By entering into the competition Reimagining Museums for Climate Action, we stepped into something much bigger than we have thought. It was a project entitled to revision sustainable cultural centres for COP26. Bring in new ideas about a way to educate, to raise awareness and give voices to the public. We did not realize what we end up immersing ourselves into until the project outcomes were published. We reached a recognition. We were published.

Looking back from almost a year far from our submission, we were explorative and conceptual. We started from an unrealistic world and brought it into reality. We were not in our conscious mindset. We were making. Relying very much on our intuitive.

Design does not have to be about pursuing someone else’s ideas and beliefs. It is about developing your own thinking. Your own interpretations based on your experience. Everyone has their own images of the world. We store these carefully in our collections. Without using these, we lose the leading force of architecture – empathy.

Let’s stop the hustle for individual goals

Loneliness. Questions constantly bumping. Confusion. Why am I doing this? I would like to give up.

It is scary to think how many of us suffer with thoughts like this throughout our academic and professional career. Covid-19 has increasingly installed this anxious, lonely feeling inside us that wants to get out but it keeps moving deeper and deeper. There is a way out though.

Architectural schools are forming a community. A community of students and professionals who are willing to make a strongly connected network of architects fighting for our current global, local issues. In the aim of resolving them together. It is questionable how such goals can be achieved when we are constantly encouraged to develop ourselves through individual projects.

We almost do not know what it is like to work on a project together. We think differently. We approach design differently. The school pushes us to become individual thinkers, to develop our own processes. How are we expected to know how to manage a work collaboratively if we are not given a chance to develop together?

Throughout the two years of my study, the school provided small occasions for collaborative work. However, out of all of these, we were only marked once together. I believe many people lose the motivation when the work is not marked – which is a shame in itself that the system is built up to encourage a grade-based motivation. Therefore, there is a smaller effort is put into the work. Almost like people lose all their experiences when they have to do it together.

It is a challenging problem for sure. How can be the grading system still be fair to all individuals if more collaborative work is introduced? How can one learn how to work together if there is a lack of opportunity? I believe the problem is with the grading system. Everything seems to be based on it that defines the motivation of students and the progression with the degree.

When starting the project, one first introduced to the way being marked before even knowing what the brief is going to be about. There is a need for marking based on experiences.
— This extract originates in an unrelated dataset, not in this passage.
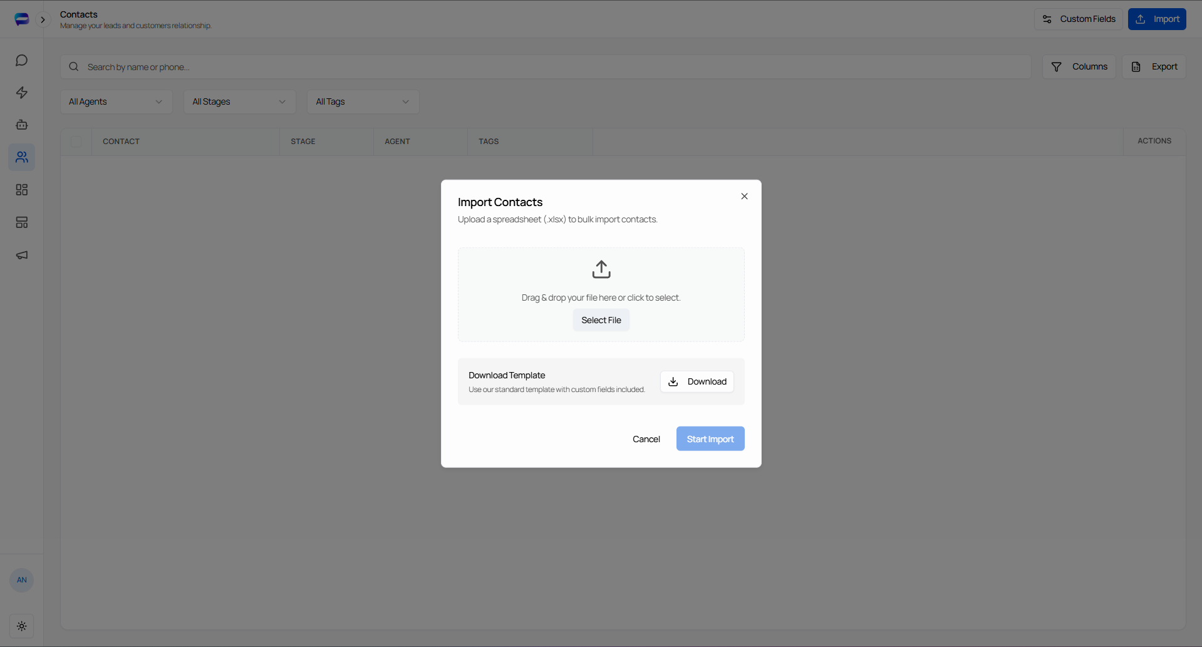Open the All Agents dropdown

point(116,101)
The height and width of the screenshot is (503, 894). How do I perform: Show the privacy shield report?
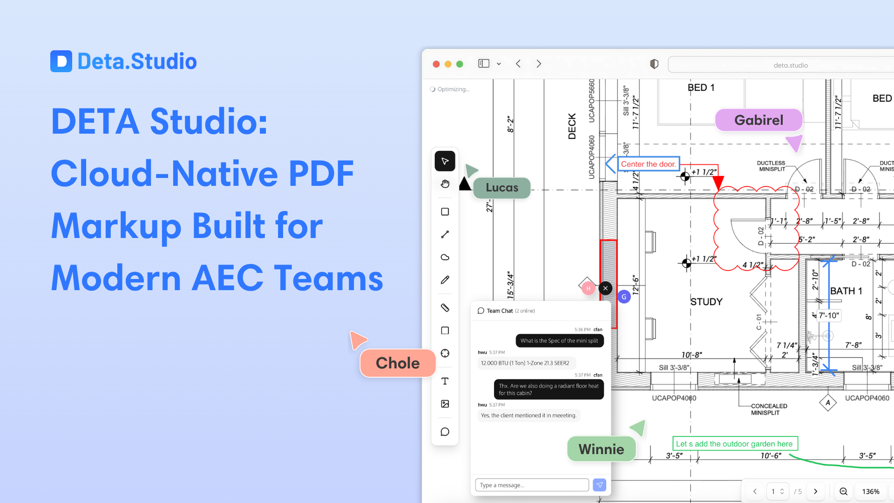point(654,64)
There is a need for all to develop a willing to explore different ways of practicing design without relying on the outcome.

The school needs to encourage and communicate the need for failure. But that is only possible if one is not disadvantaged when a mistake occurs. How can one explore, be brave to try new ways of thinking if there will be less opportunity afterwards to get help? How can one feel encouraged?

In most cases, that is when one feels lost and uncertain about whether it is the right path. The school communicates being late with work that is very much discouraging and causing a stressful environment. As much as there is a need for deadlines to set a point when the design said to be final – even if that is never the case – there is a need for flexibility in achieving a piece. There is a need for exploration.

How else can a collaborative group of architects be set for practice with a willing to improve and solve our current global and local issues if there is no space given to develop this attitude towards their profession? There is a need for a change. A change towards an accepting system on failure.